Mozambique: "L'aide aux personnes déplacées doit aussi aller à la population locale pour éviter les tensions", demande l'Administrateur Apostolique de Pemba

Maputo — "Les interventions doivent intégrer les aspects de bonne coexistence entre les personnes déplacées et la population locale. Le soutien ne doit pas être dirigé uniquement vers les personnes déplacées, en ignorant totalement la population locale", a déclaré Son Exc. Mgr António Juliasse Sandramo, administrateur apostolique de Pemba, capitale de la province du nord du Mozambique, où sont accueillies des personnes déplacées provenant de zones touchées par la violence de groupes armés, dont l'un au moins affirme avoir rejoint l'État islamique.
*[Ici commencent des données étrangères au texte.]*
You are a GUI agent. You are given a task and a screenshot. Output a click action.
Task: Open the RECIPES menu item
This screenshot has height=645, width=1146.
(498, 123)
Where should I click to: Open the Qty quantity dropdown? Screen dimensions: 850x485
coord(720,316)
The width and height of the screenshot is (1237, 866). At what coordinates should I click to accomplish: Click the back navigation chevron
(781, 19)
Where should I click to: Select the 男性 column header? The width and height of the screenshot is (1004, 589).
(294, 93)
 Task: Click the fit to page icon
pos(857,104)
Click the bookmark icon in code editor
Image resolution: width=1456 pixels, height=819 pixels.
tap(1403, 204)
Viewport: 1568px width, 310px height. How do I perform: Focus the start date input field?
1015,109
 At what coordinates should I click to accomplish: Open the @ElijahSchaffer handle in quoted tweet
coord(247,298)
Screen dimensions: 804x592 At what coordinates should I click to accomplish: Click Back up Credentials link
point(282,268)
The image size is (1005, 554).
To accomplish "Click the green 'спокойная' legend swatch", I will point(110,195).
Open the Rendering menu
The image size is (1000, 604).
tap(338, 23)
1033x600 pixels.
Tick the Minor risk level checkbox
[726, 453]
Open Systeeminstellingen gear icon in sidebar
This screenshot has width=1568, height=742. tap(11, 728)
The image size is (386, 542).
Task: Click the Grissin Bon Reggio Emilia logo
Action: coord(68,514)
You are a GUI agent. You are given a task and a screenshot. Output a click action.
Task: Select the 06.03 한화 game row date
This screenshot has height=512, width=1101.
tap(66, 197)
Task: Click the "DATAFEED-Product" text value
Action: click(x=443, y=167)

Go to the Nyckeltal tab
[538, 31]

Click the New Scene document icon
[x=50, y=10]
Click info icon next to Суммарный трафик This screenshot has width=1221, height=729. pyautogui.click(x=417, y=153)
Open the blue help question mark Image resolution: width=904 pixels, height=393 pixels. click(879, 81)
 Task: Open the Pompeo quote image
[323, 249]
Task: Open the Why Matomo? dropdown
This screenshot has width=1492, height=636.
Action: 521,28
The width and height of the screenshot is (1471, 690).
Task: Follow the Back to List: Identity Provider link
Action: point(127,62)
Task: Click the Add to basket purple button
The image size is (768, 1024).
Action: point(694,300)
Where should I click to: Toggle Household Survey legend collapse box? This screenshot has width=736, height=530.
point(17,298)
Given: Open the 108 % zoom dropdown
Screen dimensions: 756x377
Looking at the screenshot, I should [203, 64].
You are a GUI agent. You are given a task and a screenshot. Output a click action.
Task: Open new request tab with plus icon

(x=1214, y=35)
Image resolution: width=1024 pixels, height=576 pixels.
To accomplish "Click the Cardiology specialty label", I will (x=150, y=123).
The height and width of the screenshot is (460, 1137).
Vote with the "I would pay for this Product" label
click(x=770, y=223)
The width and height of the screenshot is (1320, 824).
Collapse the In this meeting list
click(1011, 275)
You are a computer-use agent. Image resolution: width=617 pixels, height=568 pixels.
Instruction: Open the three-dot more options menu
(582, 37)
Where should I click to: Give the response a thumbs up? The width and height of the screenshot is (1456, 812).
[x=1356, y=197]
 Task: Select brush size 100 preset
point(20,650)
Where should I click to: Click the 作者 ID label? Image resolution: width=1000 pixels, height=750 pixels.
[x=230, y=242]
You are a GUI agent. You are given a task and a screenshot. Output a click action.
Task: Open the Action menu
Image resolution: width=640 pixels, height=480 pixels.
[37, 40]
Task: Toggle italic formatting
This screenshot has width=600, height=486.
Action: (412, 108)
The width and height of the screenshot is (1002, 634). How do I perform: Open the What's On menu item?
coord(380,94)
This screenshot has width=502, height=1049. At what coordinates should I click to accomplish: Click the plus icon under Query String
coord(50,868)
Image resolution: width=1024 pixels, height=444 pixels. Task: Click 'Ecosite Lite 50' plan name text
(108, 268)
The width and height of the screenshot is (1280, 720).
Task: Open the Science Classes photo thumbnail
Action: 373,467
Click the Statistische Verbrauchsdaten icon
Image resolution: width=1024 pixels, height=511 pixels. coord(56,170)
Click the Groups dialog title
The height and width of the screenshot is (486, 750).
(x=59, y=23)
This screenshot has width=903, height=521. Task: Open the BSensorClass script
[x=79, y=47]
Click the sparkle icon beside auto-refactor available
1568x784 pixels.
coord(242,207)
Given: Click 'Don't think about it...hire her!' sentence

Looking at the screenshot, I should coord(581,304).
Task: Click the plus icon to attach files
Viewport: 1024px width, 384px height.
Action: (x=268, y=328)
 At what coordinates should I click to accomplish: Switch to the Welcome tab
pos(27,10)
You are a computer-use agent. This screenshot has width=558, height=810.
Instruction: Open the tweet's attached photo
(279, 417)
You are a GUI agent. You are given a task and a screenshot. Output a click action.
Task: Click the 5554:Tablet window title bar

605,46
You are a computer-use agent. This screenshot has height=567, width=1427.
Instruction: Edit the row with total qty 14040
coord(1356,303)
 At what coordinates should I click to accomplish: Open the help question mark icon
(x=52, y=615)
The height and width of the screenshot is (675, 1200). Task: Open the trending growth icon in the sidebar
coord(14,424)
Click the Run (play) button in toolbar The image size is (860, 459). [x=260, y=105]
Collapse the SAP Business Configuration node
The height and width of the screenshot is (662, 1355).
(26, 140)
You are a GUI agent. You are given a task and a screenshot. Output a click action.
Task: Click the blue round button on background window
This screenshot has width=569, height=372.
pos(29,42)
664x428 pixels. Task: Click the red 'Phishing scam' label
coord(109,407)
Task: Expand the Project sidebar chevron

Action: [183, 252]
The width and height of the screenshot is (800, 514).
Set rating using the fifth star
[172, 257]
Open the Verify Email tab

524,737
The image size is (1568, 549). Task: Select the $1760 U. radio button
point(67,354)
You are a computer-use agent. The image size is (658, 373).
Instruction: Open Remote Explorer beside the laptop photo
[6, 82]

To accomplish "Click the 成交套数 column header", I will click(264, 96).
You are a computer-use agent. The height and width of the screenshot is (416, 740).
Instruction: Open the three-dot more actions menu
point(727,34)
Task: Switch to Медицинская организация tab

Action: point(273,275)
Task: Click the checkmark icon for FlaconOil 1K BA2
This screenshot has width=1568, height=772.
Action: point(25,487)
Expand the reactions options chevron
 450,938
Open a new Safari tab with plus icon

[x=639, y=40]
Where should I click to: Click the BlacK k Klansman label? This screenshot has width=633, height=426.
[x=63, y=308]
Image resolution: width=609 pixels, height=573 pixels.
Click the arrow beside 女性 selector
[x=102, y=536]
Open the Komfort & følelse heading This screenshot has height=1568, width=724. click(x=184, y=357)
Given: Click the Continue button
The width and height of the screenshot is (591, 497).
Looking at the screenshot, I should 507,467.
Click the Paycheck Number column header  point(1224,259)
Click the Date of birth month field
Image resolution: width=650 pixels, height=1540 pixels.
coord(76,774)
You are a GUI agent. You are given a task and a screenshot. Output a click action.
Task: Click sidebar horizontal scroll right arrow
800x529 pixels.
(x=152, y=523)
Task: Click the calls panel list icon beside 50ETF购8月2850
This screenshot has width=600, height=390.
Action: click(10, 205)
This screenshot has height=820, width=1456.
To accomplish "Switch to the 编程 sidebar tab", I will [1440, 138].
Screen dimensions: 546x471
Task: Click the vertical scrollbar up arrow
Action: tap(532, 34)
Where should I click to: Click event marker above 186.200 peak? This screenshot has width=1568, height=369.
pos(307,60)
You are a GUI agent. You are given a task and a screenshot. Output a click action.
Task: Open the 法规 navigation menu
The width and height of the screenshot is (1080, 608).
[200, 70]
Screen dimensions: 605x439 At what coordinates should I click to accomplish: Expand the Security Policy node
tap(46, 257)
Les attaques et les affrontements avec l'armée mozambicaine ont déjà fait plus de 2 800 morts et 714 000 personnes déplacées.

Selon Mgr Sandramo, afin d'éviter les rivalités et les conflits entre la population locale et les nouveaux arrivants, il est nécessaire de partager les ressources mobilisées pour accueillir les personnes déplacées, qu'il s'agisse de terrains, de matériaux de construction pour les maisons ou de produits de première nécessité.

Il est également nécessaire de mettre fin au conflit, dit Mgr Sandramo, par le biais du dialogue avec les populations islamiques et au sein des communautés musulmanes elles-mêmes. "Il est nécessaire d'encourager le dialogue avec les frères et sœurs musulmans et entre eux", déclare l'Évêque. "En particulier, les familles doivent trouver des moyens de dialoguer avec les jeunes pour leur montrer que le vrai visage de la religion islamique n'est pas la violence."

"La violence et l'extrémisme ne sont pas le vrai visage de l'islam", a-t-il souligné.

Mgr Juliasse a enfin fait remarquer qu'en l'absence de sécurité, les investisseurs internationaux se retirent : "S'il n'y a pas de sécurité, il est difficile d'attirer les investissements. Certains investissements ont cessé précisément à cause de l'insécurité".

Pour sa part, le responsable des communications sociales du diocèse de Pemba, le père Kwiriwi Fonseca, a tiré la sonnette d'alarme sur l'enlèvement d'enfants et de jeunes par des groupes djihadistes, qui sont ensuite recrutés de force dans leurs rangs (voir Fides 8/6/2021). Bien qu'il n'existe pas de données officielles sur le nombre d'enfants et de jeunes disparus, "ils sont plusieurs centaines, si l'on tient compte des différents villages d'où ils ont été enlevés", précise le prêtre. Les garçons sont formés pour devenir des combattants tandis que les filles subissent des violences sexuelles et sont données en mariage à des djihadistes.